**Text**.
(This tutorial is cross posted at The Programming Historian)

Version: Python 2.7.2 and BeautifulSoup 4.

This tutorial assumes basic knowledge of HTML, CSS, and the Document Object Model. It also assumes some knowledge of Python. For a more basic introduction to Python, see Working with Text Files. Most of the work is done in the terminal. For an introduction to using the terminal, see the Scholar’s Lab Command Line Bootcamp tutorial.

What is Beautiful Soup?

Overview

“You didn’t write that awful page. You’re just trying to get some data out of it. Beautiful Soup is here to help.” (Opening lines of Beautiful Soup) Beautiful Soup is a Python library for getting data out of HTML, XML, and other markup languages. Say you’ve found some webpages that display data relevant to your research, such as date or address information, but that do not provide any way of downloading the data directly. Beautiful Soup helps you pull particular content from a webpage, remove the HTML markup, and save the information. It is a tool for web scraping that helps you clean up and parse the documents you have pulled down from the web. The Beautiful Soup documentation will give you a sense of variety of things that the Beautiful Soup library will help with, from isolating titles and links, to extracting all of the text from the html tags, to altering the HTML within the document you’re working with.

**Provided data**.
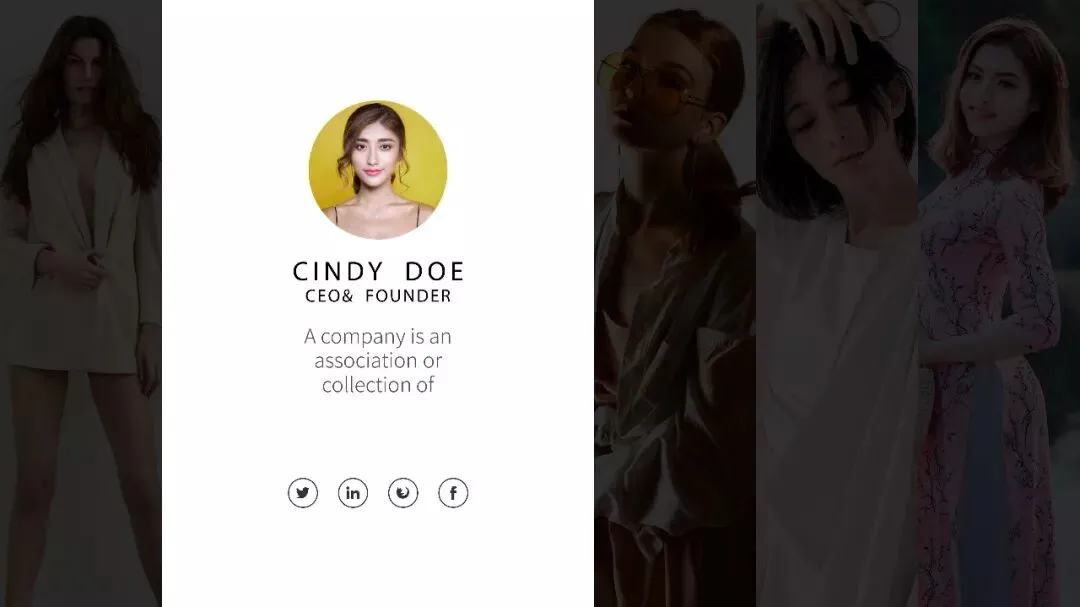Select dimmed photo of short-haired woman

click(x=837, y=303)
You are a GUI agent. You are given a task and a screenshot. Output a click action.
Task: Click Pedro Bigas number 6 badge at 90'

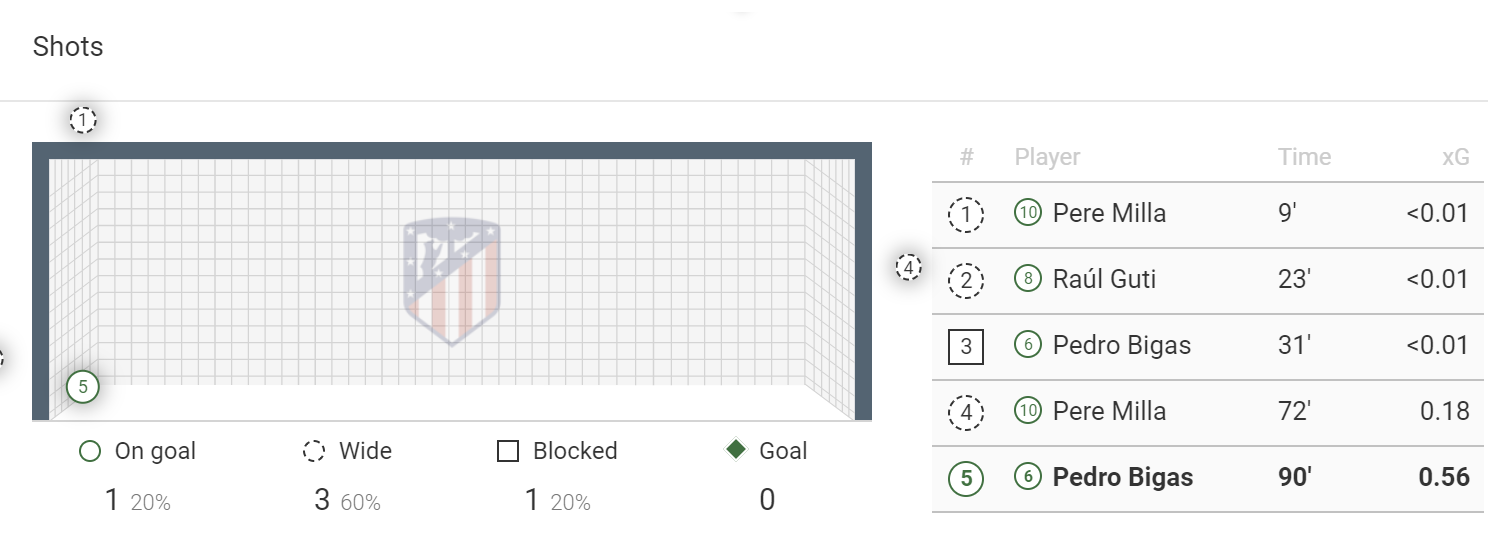tap(1028, 477)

**Problem to solve**.
Which versions of Python and BeautifulSoup does the Beautiful Soup tutorial use? The listing has no connection to the Beautiful Soup tutorial.

**Exercise response**.
Python 2.7.2 and BeautifulSoup 4.